S.B. : Nous nous sommes exprimé à maintes reprises sur cette affaire d’indices définissant des indicateurs de progrès et de mesure du développement humain (niveau de vie, d’instruction, le revenu, etc.). Nous disons que l’indice choisi présentait beaucoup d’incohérences pour le Burkina Faso. Le développement humain n’a pas reculé depuis les années 1990. Quand on prend l’indicateur du PNUD, on remarque qu’il a baissé d’une année à l’autre, d’une période à l’autre.

Pourtant les indicateurs de développement se sont améliorés régulièrement et de façon constante. Le taux de scolarisation entre 1990 (25 %) et aujourd’hui (plus de 60 %) a été quasiment multiplié par plus de deux. L’espérance de vie à la naissance est à plus de 56 ans contre moins de 50 ans, il y a quelques années. D’un revenu de moins de 300 dollars, nous sommes aujourd’hui à près de 400 dollars. Nous pensons que les réalités du développement ne sont pas celles contenues dans le rapport du PNUD.

S.P. : Quelle est cette réalité du développement sur le terrain car les Burkinabè d’en bas pensent que plus on lutte contre la pauvreté, plus elle s’accentue ?

-------

◆ Questions d'étude ◆
- A) Relevez, dans le texte source, les indicateurs de développement dont l'amélioration est chiffrée, avec leur valeur ancienne et leur valeur actuelle.
- B) Résumez le texte source en deux phrases.
- C) Recopiez fidèlement tout le passage du texte source qui va de « Pourtant les indicateurs » jusqu'à « rapport du PNUD. ».

◆ Données à examiner ◆

-------

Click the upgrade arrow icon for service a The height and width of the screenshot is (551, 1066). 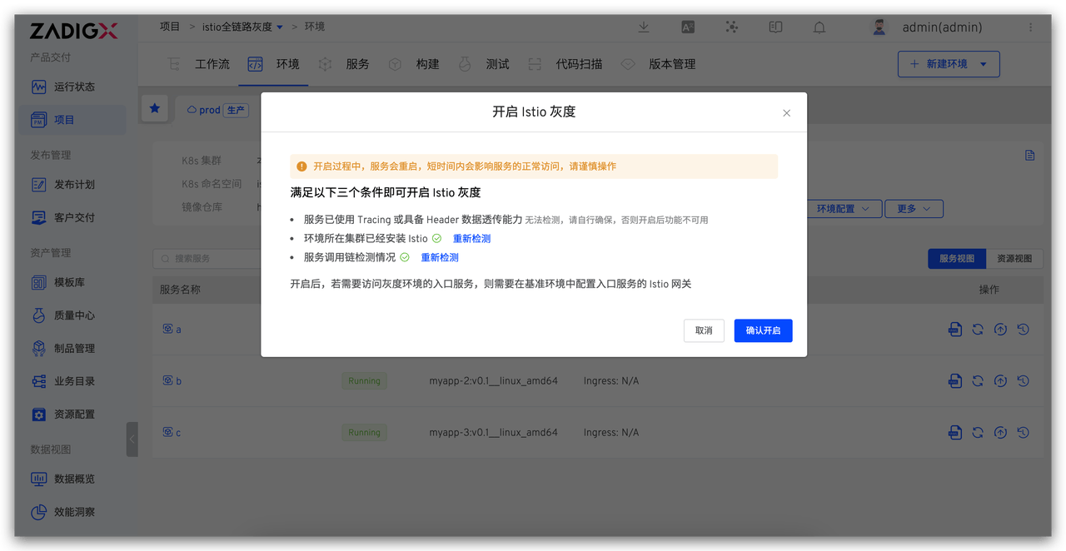[1000, 329]
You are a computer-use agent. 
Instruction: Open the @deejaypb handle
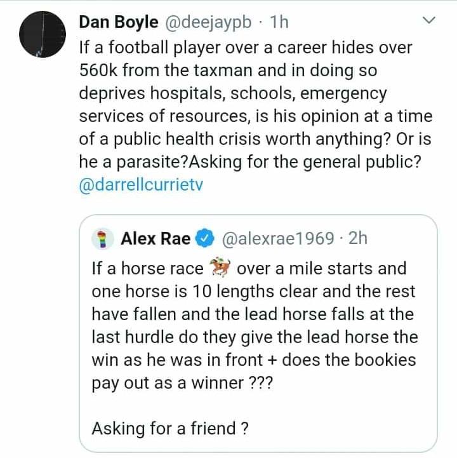point(209,22)
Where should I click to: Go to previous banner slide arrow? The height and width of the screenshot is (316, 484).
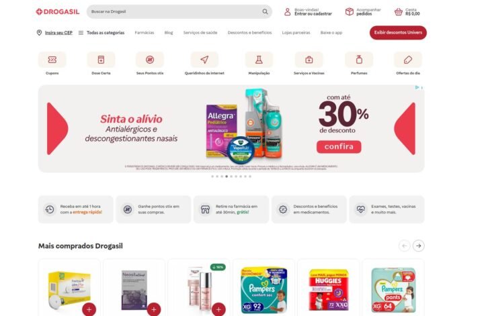click(x=57, y=129)
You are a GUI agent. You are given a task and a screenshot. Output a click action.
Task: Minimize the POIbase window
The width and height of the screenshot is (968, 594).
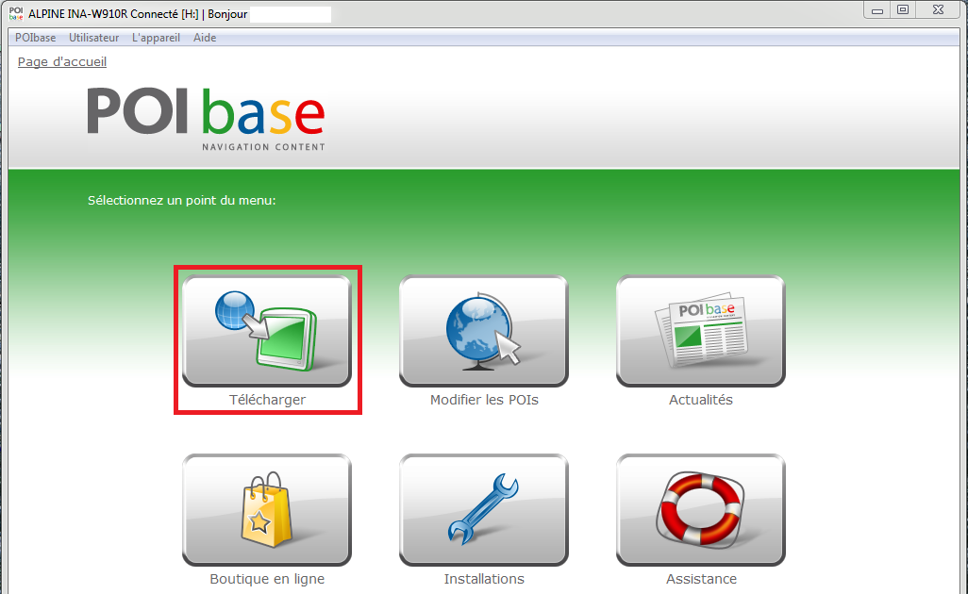878,10
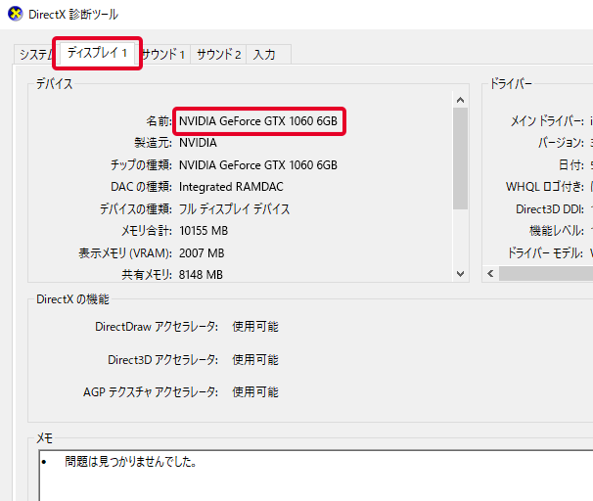The height and width of the screenshot is (501, 593).
Task: Switch to the 入力 tab
Action: (x=265, y=55)
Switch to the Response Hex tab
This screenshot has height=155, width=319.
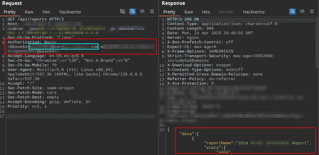point(206,12)
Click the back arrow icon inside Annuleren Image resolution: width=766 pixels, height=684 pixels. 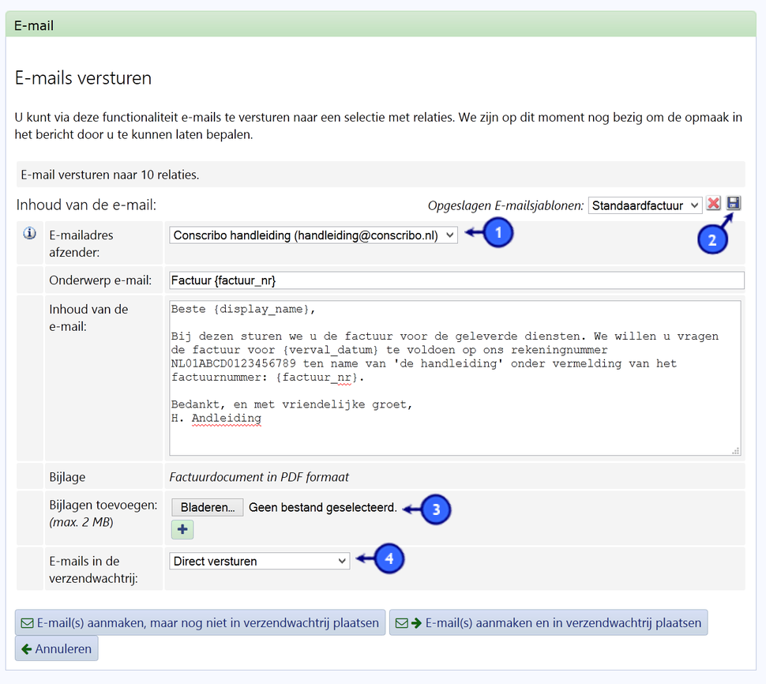coord(24,648)
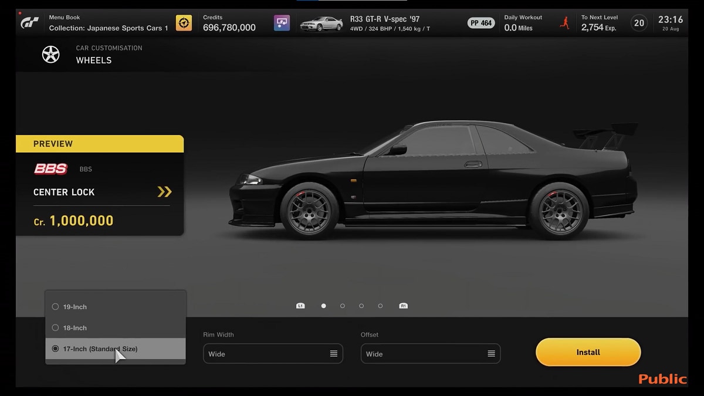Open the Rim Width dropdown
Image resolution: width=704 pixels, height=396 pixels.
(x=273, y=354)
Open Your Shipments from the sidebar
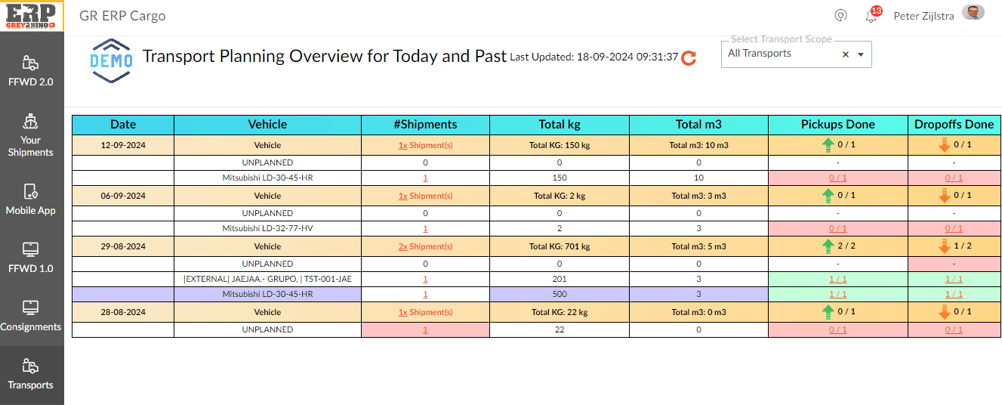 (31, 136)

-------

◆ Réponses numérotées ◆
- A)
- Taux de scolarisation : 25 % en 1990, plus de 60 % aujourd'hui.
- Espérance de vie à la naissance : moins de 50 ans il y a quelques années, plus de 56 ans aujourd'hui.
- Revenu : moins de 300 dollars auparavant, près de 400 dollars aujourd'hui.

- B) S.B. estime que l'indice du PNUD présente beaucoup d'incohérences pour le Burkina Faso, car il a baissé alors que le développement humain n'a pas reculé depuis les années 1990. Il invoque l'amélioration du taux de scolarisation, de l'espérance de vie et du revenu, puis S.P. lui demande quelle est la réalité du développement sur le terrain.

- C)
Pourtant les indicateurs de développement se sont améliorés régulièrement et de façon constante. Le taux de scolarisation entre 1990 (25 %) et aujourd’hui (plus de 60 %) a été quasiment multiplié par plus de deux. L’espérance de vie à la naissance est à plus de 56 ans contre moins de 50 ans, il y a quelques années. D’un revenu de moins de 300 dollars, nous sommes aujourd’hui à près de 400 dollars. Nous pensons que les réalités du développement ne sont pas celles contenues dans le rapport du PNUD.